Monday, July 14, 2014

Greetings from Maine! Some may remember me from last summer when I participated in the Don Quixote read and discussions. I loved that experience and the lovely librarians have been kind enough to let me participate in the Middlemarch read, albeit long-distance. Though you have not heard from me to date, I have been reading, after getting a late start because of my move in mid-June. I can tell you there is no better place to sink into a big Victorian novel than in rural Maine. After life in Ames Place for many years (and I do miss it), I feel like I've stepped back in time here, where the days move at the slower pace of, say, a Thomas Hardy or, well, George Eliot novel.

I first read Middlemarch in a course on Victorian novels in college forty years ago. In my callow youth, and hunger to simply plow through pages, I feel quite sure I missed almost all of the subtlety and wisdom and even humor in this amazing book. Though I'm sure there's much that escapes me this time around, also, I now have enough life experience to garner more of the tidbits Eliot has sprinkled on every single page. I think I'll focus this post, though, on something Rebecca Mead spoke about in her talk back on June 4, and that's Eliot's deep sympathy for each and every one of her characters. As a young man I'm sure I "sided" with Dorothea completely and blamed poor old Casaubon for everything that went wrong. Not so this time. Not only do I carefully attend to Eliot's overtly expressed sympathy for this character, but I read into his psychology a painful expression of habits of mind that all of us, if we can be truthful enough with ourselves, fall into at one time or another, if not habitually. Casaubon KNOWS his work is a failure; he realizes that he has spent thirty years on something that has fallen far, far short of the initial vision that initiated it; and he is not unaware, at some level, that all he is doing now is protecting his and its (the work's) reputation against that ultimate truth. Read again his ruminations, as filtered through the sensitive narrator, on pages 398 and 399.

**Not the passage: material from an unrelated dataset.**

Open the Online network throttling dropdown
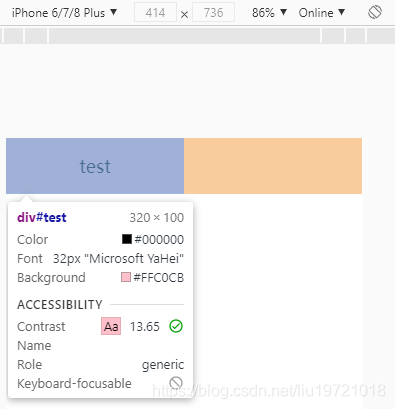Screen dimensions: 395x409 point(322,13)
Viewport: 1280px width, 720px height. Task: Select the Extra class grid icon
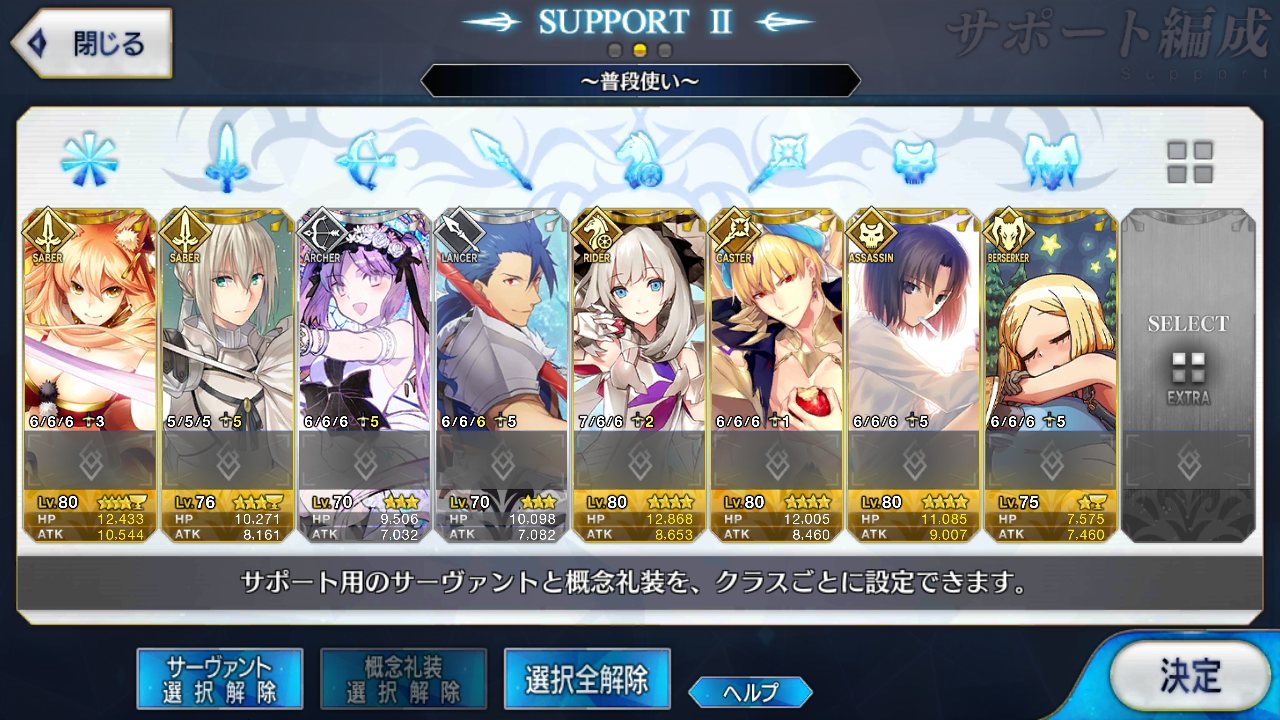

Is he being unfair to Dorothea? Of course he is. Should he have known better than to marry her in the first place? Probably, though she certainly shares the responsibility for their marriage even if she is twenty years old. Is he less courageous than one would like to think one is oneself? I guess so. But the truth is, I can't read those paragraphs without being moved by how trapped Casaubon truly is. And he DOES try to act with rectitude at all times. Which of course brings us to the codicil. Was that unfair, even malicious?  Well, yes, though anyone who has ever felt jealousy would have to have a little sympathy for his motives. And there is no indication that, consciously at least, he was suspicious at all that Dorothea would want to marry Will; he really wanted to protect her--and, yes, his estate--from a man he distrusted and even hated. (Subconsciously, he seems to have suspected the dangerous affection that has grown up between Dorothea and Will.)

Anyway, these are some initial thoughts about the now-dead Casaubon, and about a larger quality of this book--its sympathetic and sensitive portrayal of each and every character.  I still love Dorothea, but I see so much more glaringly her faults and failures, and how much harm she can do in her early idealism. Sir James and Celia are so much more grounded. And, by the way, a character that back in college I would have just thought of as almost comic relief is now one of my favorites, dear old Mr. Brooke!  In an earlier blog Kathleen asked for favorite quotes or bon mots. One of mine is something someone says about Mr. Brooke early on (I think it's Mrs. Cadwalader speaking): "Brooke is a very good fellow, but pulpy; he will run into any mold, but he won't keep shape." Maybe Casaubon and Dorothea both would have benefited from less rigidity and more pulpiness!

Happy marching, all!

1 comment:

  1. I am so glad to hear that you enjoy Mr Brooke - I do too! You're right that he's funny, and much more. His perpetual equivocating is delightful, and highly adaptive, as well. It makes me think (oddly, but bear with me), of Gone with the Wind. Mitchell talks frequently about 'the wind,' which is the massive change taking place in the Reconstruction-era south. She observes that those plants in the landscape which are strongest and stand most firm will be yanked up by the roots when the wind comes through. According to her, it's the pliant grasses which will survive and thrive in the new era. I see Mr Brooke as a pliant grass. Interestingly, these are both novels which explore agrarian societies giving way under forces of industrialization and capitalism. Of course, Eliot is far more subtle but I find the comparison interesting.

    Thanks so much for sharing your thoughts, Daniel. I look forward to reading more!